12
サーヴァン男爵の様子がおかしい。
赤い顔をしているのは変わらないが、先ほどから刺すような視線を感じるのはどうしてだろう。
ディナーの前菜が運ばれてくると、サーヴァン男爵は平静を装うように口に運んだが途中でむせて、白ワインで胃の中に流し込む。

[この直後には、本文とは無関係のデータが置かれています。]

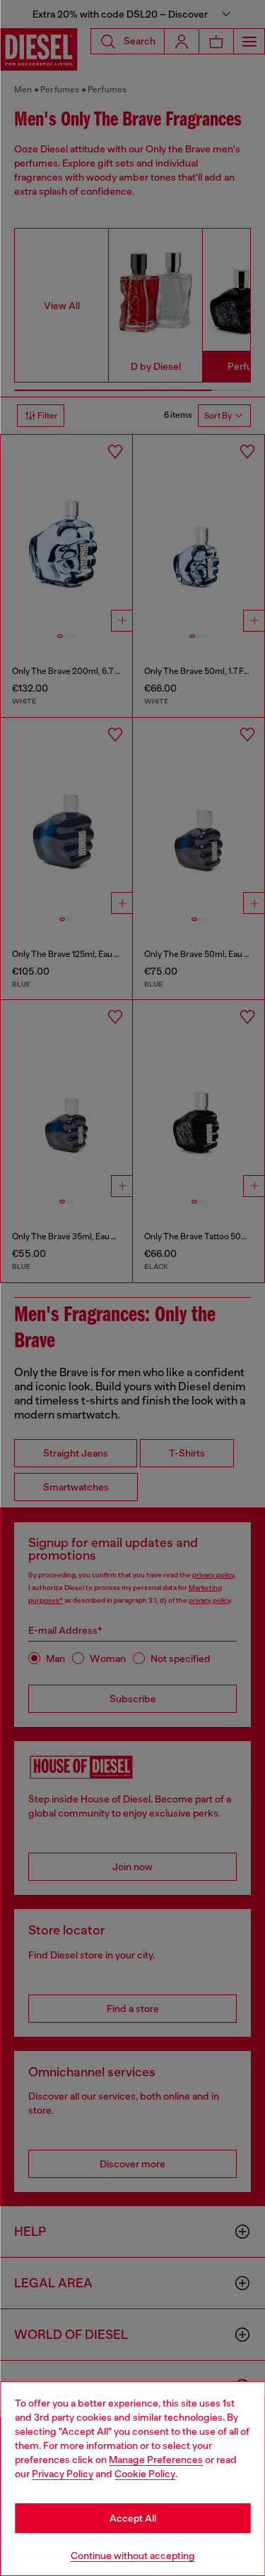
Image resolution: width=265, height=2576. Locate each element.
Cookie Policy (144, 2473)
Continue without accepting (133, 2555)
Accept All (133, 2518)
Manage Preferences (156, 2459)
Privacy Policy (62, 2473)
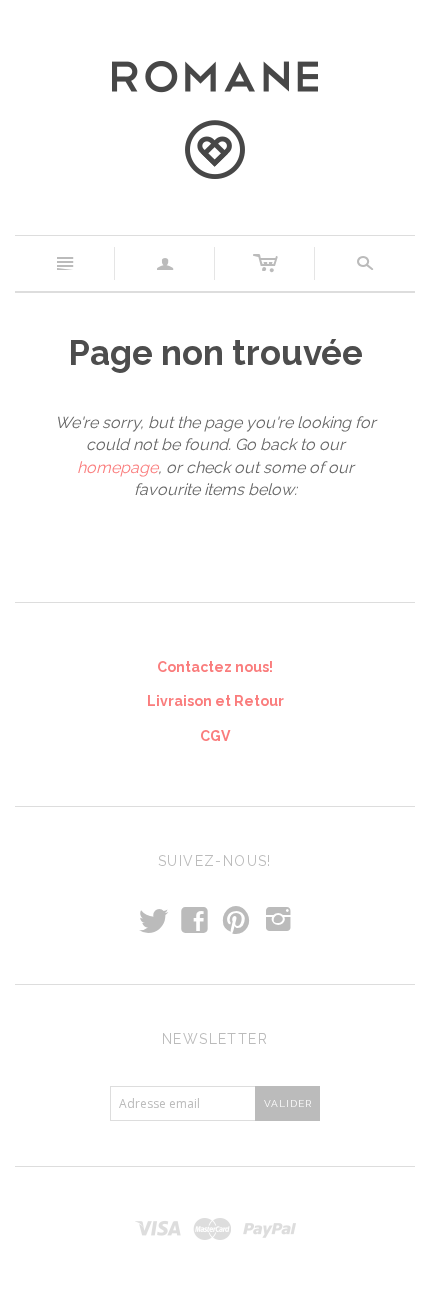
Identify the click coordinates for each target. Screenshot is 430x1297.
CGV (215, 736)
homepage (117, 467)
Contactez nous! (215, 667)
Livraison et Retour (215, 701)
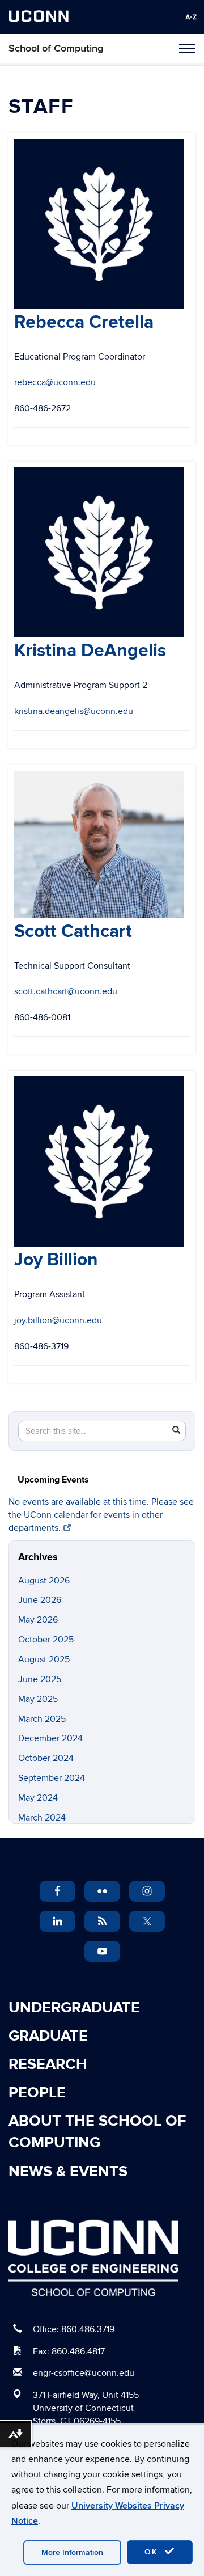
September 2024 (51, 1778)
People (37, 2093)
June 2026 (39, 1600)
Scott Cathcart (73, 931)
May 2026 (38, 1619)
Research (47, 2064)
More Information (72, 2552)
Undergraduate (74, 2008)
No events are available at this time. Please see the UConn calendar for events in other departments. (101, 1515)
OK (153, 2552)
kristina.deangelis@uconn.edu (73, 711)
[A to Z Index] (191, 17)
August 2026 (44, 1580)
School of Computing (55, 48)
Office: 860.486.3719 (73, 2329)
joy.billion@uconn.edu (58, 1320)
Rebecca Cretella (84, 322)
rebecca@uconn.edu (55, 382)
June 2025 (39, 1679)
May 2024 (38, 1798)
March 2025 (42, 1719)
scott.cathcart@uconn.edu (65, 991)
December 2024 (50, 1738)
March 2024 (42, 1817)
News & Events (68, 2172)
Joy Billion (56, 1260)
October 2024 (46, 1758)
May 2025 (38, 1699)
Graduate (48, 2036)
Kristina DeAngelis (90, 651)
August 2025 (44, 1659)
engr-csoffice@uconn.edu (83, 2373)
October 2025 (46, 1639)
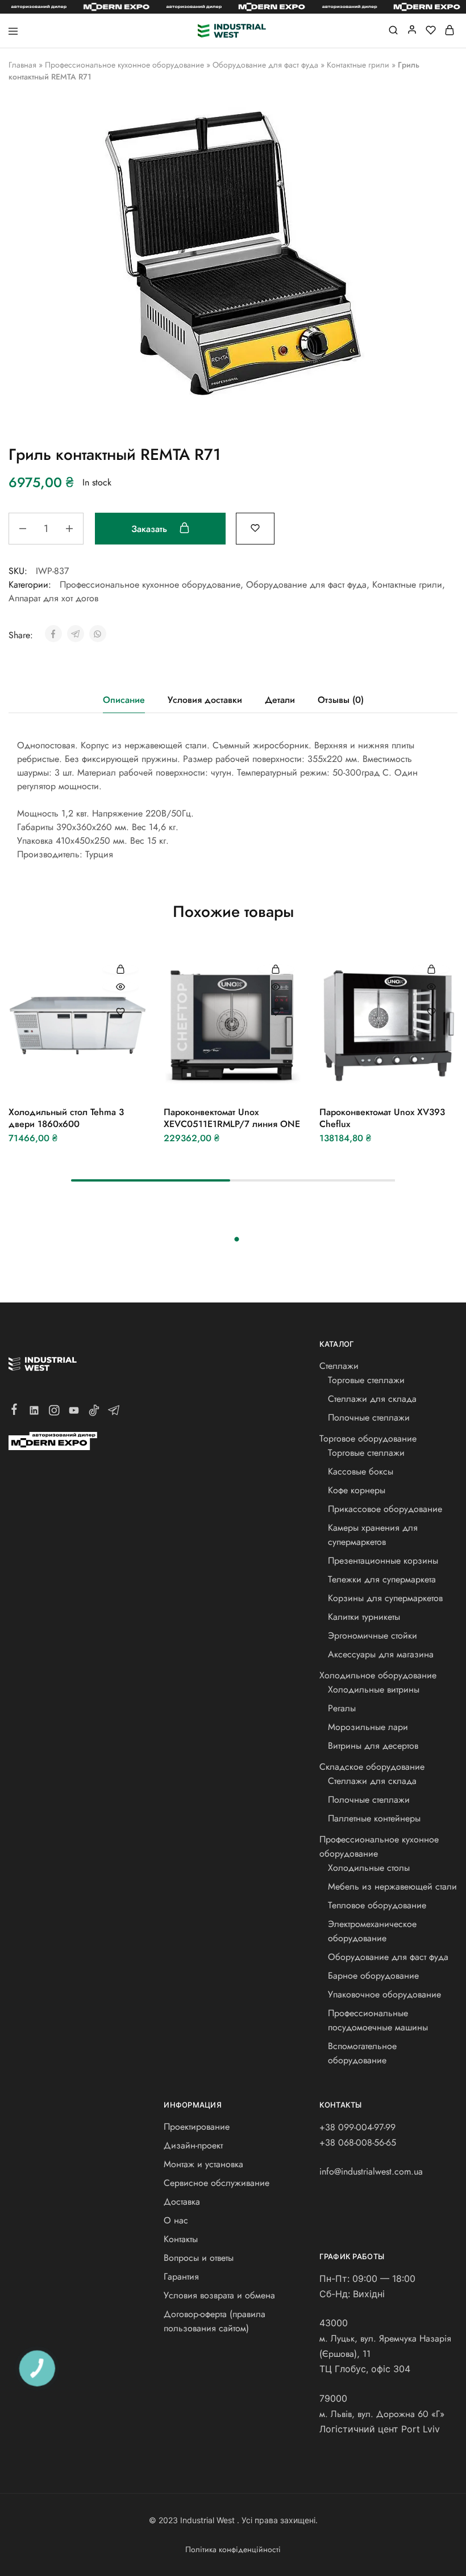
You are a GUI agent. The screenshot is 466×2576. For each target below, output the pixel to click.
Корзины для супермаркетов (385, 1598)
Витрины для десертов (373, 1745)
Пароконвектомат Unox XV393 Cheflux (382, 1117)
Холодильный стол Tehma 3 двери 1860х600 (66, 1117)
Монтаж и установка (203, 2164)
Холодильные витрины (373, 1689)
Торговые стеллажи (366, 1380)
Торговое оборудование (368, 1438)
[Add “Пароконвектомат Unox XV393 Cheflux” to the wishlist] (431, 1011)
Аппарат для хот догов (53, 598)
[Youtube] (74, 1412)
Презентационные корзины (383, 1560)
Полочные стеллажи (369, 1417)
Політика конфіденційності (233, 2549)
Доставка (182, 2201)
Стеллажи (339, 1365)
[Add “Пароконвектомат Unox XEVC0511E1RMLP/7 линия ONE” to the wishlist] (276, 1011)
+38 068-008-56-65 (357, 2142)
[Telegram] (114, 1412)
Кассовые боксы (360, 1471)
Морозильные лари (368, 1726)
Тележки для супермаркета (382, 1579)
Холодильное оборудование (377, 1675)
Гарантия (181, 2276)
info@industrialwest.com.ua (371, 2171)
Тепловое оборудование (377, 1905)
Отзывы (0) (341, 699)
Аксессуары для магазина (381, 1654)
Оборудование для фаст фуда (265, 64)
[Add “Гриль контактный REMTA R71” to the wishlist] (255, 527)
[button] (121, 969)
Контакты (181, 2239)
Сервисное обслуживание (216, 2182)
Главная (22, 64)
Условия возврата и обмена (219, 2295)
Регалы (342, 1708)
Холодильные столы (369, 1867)
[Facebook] (14, 1411)
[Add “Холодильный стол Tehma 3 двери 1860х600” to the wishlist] (121, 1011)
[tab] (123, 700)
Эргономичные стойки (372, 1635)
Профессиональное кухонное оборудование (124, 64)
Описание (124, 699)
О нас (176, 2220)
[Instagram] (54, 1412)
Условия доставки (205, 699)
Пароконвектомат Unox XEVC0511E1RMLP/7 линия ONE (232, 1117)
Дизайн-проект (193, 2145)
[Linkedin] (34, 1412)
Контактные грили (358, 64)
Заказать (150, 528)
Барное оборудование (373, 1975)
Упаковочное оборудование (384, 1994)
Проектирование (197, 2126)
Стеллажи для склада (372, 1398)
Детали (280, 699)
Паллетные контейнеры (374, 1818)
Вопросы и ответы (199, 2257)
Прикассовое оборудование (385, 1508)
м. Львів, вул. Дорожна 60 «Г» (381, 2413)
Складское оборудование (372, 1766)
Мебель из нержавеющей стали (392, 1886)
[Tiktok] (94, 1412)
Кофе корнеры (356, 1490)
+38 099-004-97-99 (357, 2127)
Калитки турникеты (364, 1616)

やっぱりおかしい。そわそわと落ち着きがないというか、心ここにあらずと言うか、とにかく妙だ。
「何かあったんですか?」
たまらずティーゼが訊ねれば、サーヴァン男爵がもう一度げふっとむせた。
サーヴァン男爵はティーゼの夫であるイアン・ノーティック公爵と同じ年と言うから八つ年上であるはずなのに、なんだか少年のように思えて、ティーゼはくすりと笑う。
「な、な、何もないぞ」
「そうですか?」
「もちろんだ」
「……それ、フィンガーボウルですよ?」
焦ったように飲み干そうと手に取ったものがフィンガーボウルだと告げると、動揺したサーヴァン男爵がフィンガーボウルの中の水をひっくり返した。
(……本当に、どうしちゃったのかしら?)
給仕が急いでテーブルと床の上を拭くのを、何ともバツの悪そうな顔で見つめている。
こぼした水を綺麗に片づけられると、サーヴァン男爵がちらりとティーゼを見て、それからぼそぼそと言った。
「きょ、今日は何をしていたんだ?」
「今日ですか? 今日は本屋に買い物に行きました」
「ほ、本屋か……」
「ええ。でもほしいものがなかったので、そのあとでカフェでお茶を。チョコレートドリンクがすごく美味しかったんですよ」
「ひ、一人でか?」
「いえ、たまたま昔馴染みに会ったので、一緒に。彼がおごってくれると言ったので」
「『彼』⁉」
がしゃんっ、とサーヴァン男爵がフォークを皿の上に落とした。
「き、君はその……、恋人がいるのか⁉」
「そんなはずないじゃないですか。これでも既婚者ですよ。彼は……、トーマスは、幼馴染なんです。実家の領地の隣に領地を構えていまして、昔はよく一緒に遊んでいたんです」
「トーマス……、アリスト伯爵家の隣の領地で伯爵家というと、クライスラー伯爵家か」
「すごい。よくおわかりになりましたね、そうです」
ティーゼの実家がアリスト伯爵家だと、サーヴァン男爵に教えたことはあっただろうか? 教えなくても、ノーティック公爵家に嫁いだ女の実家となると、それなりに有名になるのだろうか。
「そうか……ただの幼馴染か」
サーヴァン男爵が口の中でぶつぶつとつぶやいて、少しだけ口元を持ち上げる。
「君はチョコレートが好きなのか?」
「え? ええ。贅沢品なので滅多に食べられないですから」
「ノーティック公爵家では、望めばいくらでも用意されただろう?」
「人様のお金で贅沢はできません」
「人様……」
サーヴァン男爵がショックを受けたように黙り込む。
本当に、今日はどうしたのだろう。挙動不審なのはいつものことだが、いつにもまして様子が変だ。
サーヴァン男爵はしばらく黙り込んでいたが、気を取り直したように咳ばらいをすると、勇気を振り絞ったような真剣な顔で言った。
「あ、明日、休みなんだ。よかったら庭でお茶でもしないか?」
相変わらず熟れたトマトのような顔である。この赤面症をどうにかして治すのがティーゼの仕事なのだから、もちろん、ティーゼには異論はない。
「ありがとうございます。ぜひ」
サーヴァン男爵とお茶をするのも仕事の一環である。だから誘いに乗ったのだが、男爵はなぜかぐっと拳を握りしめて、「よし!」と小さな掛け声をあげた。
(はじめて会ったときも言っていた気がするけど、あの「よし」っていったい何の掛け声なのかしらね?)
ティーゼはさっきよりも機嫌がよくなったサーヴァン男爵を見つめて、小さく首をひねった。